Non-REM dreams, particularly those from stage N2 (the light sleep stage you spend most of the night in), are a different experience. They’re shorter, more fragmented, and often described as “thought-like.” About 43% of N2 dream reports consisted of isolated visual snapshots rather than flowing scenes, and roughly 14% were purely conceptual experiences with no visual content at all. Think of the difference this way: a REM dream might be a surreal movie, while a non-REM dream is more like a fleeting thought or a single still image that drifts through your mind. Non-REM dream associations also tend to follow more logical patterns, closer to the way your mind works when you’re awake.
Why You Remember Some Dreams and Forget Others
Your last sleep cycle of the night contains the longest REM period, which is why most remembered dreams come from the minutes just before waking. The transition matters, too. If you wake up naturally and gradually during or just after REM sleep, you have a much better chance of holding onto the dream. If an alarm jolts you awake during deep non-REM sleep, whatever you were experiencing is more likely to vanish instantly.
People who frequently remember their dreams tend to wake up more often during the night than people who rarely recall them. These brief awakenings, even ones too short to notice, create small windows where dream memories can transfer into longer-term storage. How you behave in those first waking moments also plays a role. Lying still and letting your mind drift back toward the dream, rather than immediately reaching for your phone or jumping out of bed, gives your brain time to consolidate the memory.
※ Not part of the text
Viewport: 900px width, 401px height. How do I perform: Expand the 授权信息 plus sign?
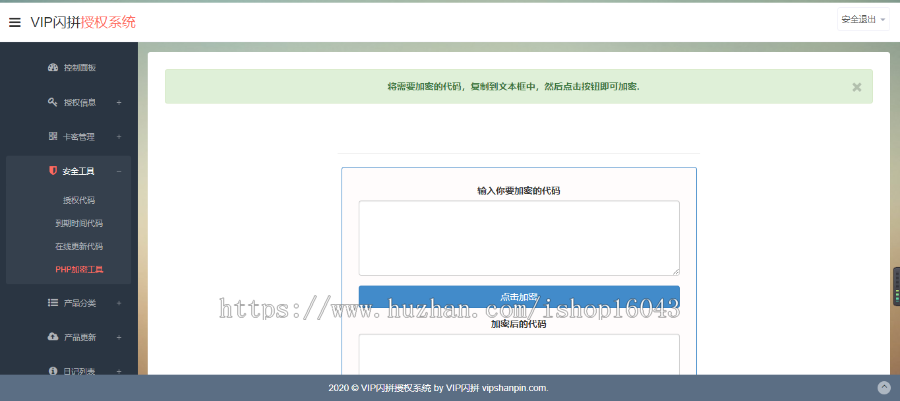[x=119, y=102]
What’s Happening in Your Brain During Dreams
Brain imaging research has identified what scientists call a “posterior hot zone” for dreaming, located toward the back of the brain in regions involved in visual processing and spatial awareness. When this area becomes active during sleep, dreaming is more likely to occur, regardless of whether you’re in REM or non-REM sleep. Specifically, dreaming correlates with a drop in slow, rhythmic brain waves in these posterior regions and a rise in faster, higher-frequency activity. The faster activity is also linked to the specific content of dreams: what you see, hear, and feel within them.
This finding helps explain why non-REM dreams exist at all. The posterior hot zone can activate during any sleep stage. REM sleep just happens to create the most favorable conditions for sustained, complex activation, which is why REM dreams are longer, more vivid, and more reliably recalled.
What Can Disrupt REM Sleep and Dreaming
Alcohol is one of the most common REM disruptors. It helps people fall asleep faster but suppresses REM sleep during the first half of the night. As the alcohol wears off, REM rebounds in the second half, often producing unusually intense or disturbing dreams. This is why a night of heavy drinking can lead to fragmented, restless sleep filled with vivid dreams toward morning.
Certain antidepressants also alter REM sleep in meaningful ways. SSRIs and SNRIs, two of the most commonly prescribed classes, can interfere with the normal muscle paralysis that accompanies REM. This condition, called REM sleep without atonia, means the body’s mechanism for staying still during dreams doesn’t fully engage. For most people on these medications the effect is mild, but it can occasionally lead to physical movements during dreams. People stopping these medications after long-term use sometimes experience a surge of unusually vivid dreaming as REM sleep rebounds.
Sleep deprivation creates a similar rebound effect. When you consistently get too little sleep, your brain prioritizes REM during recovery nights, packing in more dream-heavy sleep than usual. This is part of why catching up on sleep after a rough week can produce especially memorable or strange dreams.